Source passage.

While nice and ionice on Linux and other platform specific tooling can be used to limit the priority of processes it may be desired to further limit resource use. One example is when running on AWS instances with a burst balance for IO, which might be consumed by running this tool leading to a negative impact on other processes running on that instance.

--directories-per-second-rate-limit and --archives-per-second-rate-limit limit how quickly directories will be traversed and how quickly archives will be processed.

Obfuscation detection

For partial bytecode matching we apply a heuristic for whether a Jar is obfuscated. This is because the partial matching is expensive to apply and as such running it on every matching Jar on a system may not be feasible.

The heuristic used is that both the average package name length and class name length need to be below a certain value for a Jar to be considered obfuscated. By default this is 3. You can tune these values using --maximum-average-obfuscated-class-name-length and --maximum-average-obfuscated-package-name-length.

If you wish to turn off obfuscation detection entirely then --enable-obfuscation-detection can be used. If instead you wish to apply partial matching to all Jars, regardless of whether they appear obfuscated, then you can use --enable-partial-matching-on-all-classes.

CVE-2021-45105 and CVE-2021-44832

If you do not wish to report results for CVE-2021-45105 or CVE-2021-44832 then pass the --disable-cve-2021-45105-detection or --disable-cve-2021-44832-detection flags to the crawl command.

By default, both CVE-2021-45046 and CVE-2021-45105 will be reported.

Complete the following.
(a) List every command-line flag that appears in the tool documentation above.
(b) Translate this sentence from the tool documentation into Spanish: "The heuristic used is that both the average package name length and class name length need to be below a certain value for a Jar to be considered obfuscated."
(c) Reproduce the tool documentation between "For partial bytecode" and "not be feasible.", inclusive.

Supplied material.
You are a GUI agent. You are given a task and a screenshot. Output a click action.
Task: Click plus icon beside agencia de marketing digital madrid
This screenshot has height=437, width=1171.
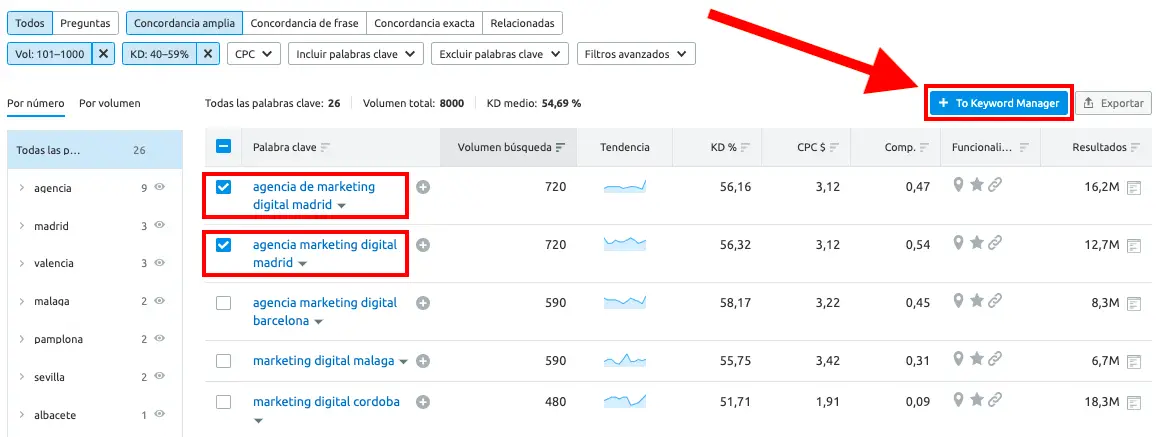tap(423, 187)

Expected outputs.
(a)
--directories-per-second-rate-limit
--archives-per-second-rate-limit
--maximum-average-obfuscated-class-name-length
--maximum-average-obfuscated-package-name-length
--enable-obfuscation-detection
--enable-partial-matching-on-all-classes
--disable-cve-2021-45105-detection
--disable-cve-2021-44832-detection

(b) La heurística utilizada consiste en que tanto la longitud media de los nombres de paquete como la longitud media de los nombres de clase deben estar por debajo de un determinado valor para que un Jar se considere ofuscado.

(c)
For partial bytecode matching we apply a heuristic for whether a Jar is obfuscated. This is because the partial matching is expensive to apply and as such running it on every matching Jar on a system may not be feasible.